На что я ему ответил: «Теперь, Ваше Святейшество, как только вы меня об этом спросили, уже ничего!..»
– Единственно правильный ответ, по-моему…
– Да, тем более что ухо, в результате, зажило в два раза быстрее, – с улыбкой отметил Букалов. – К чему я вспомнил этот случай? Да к тому, что трудно представить, что нынешний папа Рацингер может задать такой вопрос, потому что, не хочу никого обидеть, существует некая немецкая сухость. Но Рацингера можно простить, ведь естественность и уверенность проявляются не сразу.
Я помню, что когда он только стал папой и его приветствовали, то он все время оборачивался, чтобы посмотреть, кому это там радостно кричат и машут руками. А однажды мы прилетели в Кёльн на первую встречу с католической молодежью. Мы, журналисты, сходим с заднего трапа самолета, ждем на трибуне для прессы, когда выйдет Рацингер. Рядом с трапом его ожидает толпа детей – средний возраст 13–16 лет. Мы прилетели в десять утра, а у них, как говорится «ефрейторский час» – их там держали и муштровали с семи утра и они падали от усталости. Они замерзли, хотели есть, пить, писать…
Они ждали этого папу – и вот он вышел!
Они заорали, закричали.
Рацингер начал говорить свою обычную речь. Неторопливую, наполненную глубоким смыслом и аллегориями.
Потом он сделал короткую паузу, чтобы глотнуть воды.
И дети, не выдержав, опять закричали, заорали: «Бенедетто, Бенедетто!!!» Они стали прыгать и размахивать руками.
И папа Рацингер вдруг испугался. Он беспомощно смотрел по сторонам и повторял: «Подождите, дети мои. Я же еще не закончил!..»
А Войтыла – это противоположность. Он подзаряжался энергией масс, как говорили классики марксизма. Он выходил весь несчастный, весь больной, с потухшим взором. Но с чем большим неистовством его встречали, тем больше у него начинал гореть глаз, он распрямлялся, молодел вместе с аудиторией.
Это особый дар.
Но и папа Рацингер способен на удивительные поступки.
В моем присутствии с ним произошла одна невероятная история, которую я, иначе как чудом, назвать не могу.
Это было во время его поездки в Польшу, когда он уже стал папой.
Он настоял, чтобы в его маршрут включили посещение Освенцима – папа уже бывал там, будучи кардиналом.
Его привезли на «папамобиле», но он отказался въехать на машине в знаменитые ворота, заявив, что на машине сюда въезжали только нацистские бонзы, а он пойдет пешком.
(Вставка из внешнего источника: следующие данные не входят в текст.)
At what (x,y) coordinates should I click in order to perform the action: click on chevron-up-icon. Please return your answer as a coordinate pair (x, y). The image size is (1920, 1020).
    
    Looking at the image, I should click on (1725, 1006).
И вся свита засеменила за ним…
Тут пошел дождь, и красавец секретарь папы епископ Георг раскрыл над ним зонт, а Рацингер не замечает ни дождя, ни зонта и семенит куда-то в глубь территории концлагеря.
А трудно даже передать, насколько это ужасное и скорбное место. Чудовищное совершенно. Везде камни, похожие на могильные, на них на разных языках написано число погибших.
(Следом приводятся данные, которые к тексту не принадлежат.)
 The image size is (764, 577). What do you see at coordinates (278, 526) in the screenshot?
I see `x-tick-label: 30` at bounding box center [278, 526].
По-немецки, по-русски, по-французски, по-цыгански, на иврите…
Папа останавливается возле каждого камня, творит молитву.
Идет дальше и доходит до конца ряда.
Тут Георг убирает зонт, потому что кончился дождь.
А папа у этого последнего камня опять читает надпись, опять говорит молитву, и направленный микрофон берет его слова.
И вдруг он поднимает голову наверх, смотрит на небо и задает вопрос: «А где же ты был, Господи?!»
Вопрос, прямо скажем, непростой, и не кладбищенским сторожем задан.
А дальше произошло невероятное – он получил ответ!..
В этот момент небо прояснилось и зажглась радуга – от одного конца горизонта до другого.
Несколько пожилых женщин, из бывших узниц Освенцима, которые там были с номерами на руках, увидев эту картину, просто упали в обморок. Еще бы! Никакой Дэвид Копперфилд такой фокус выполнить не сможет!..
Конечно, радуга часто вспыхивает сразу после дождя. Но в этом случае ее появление прозвучало совсем иначе – по-библейски, как в истории с Ноевым Ковчегом. Как знак примирения между Богом и человеком.
Так что, конечно, Войтыла был ярок и необычен, но и этот непрост.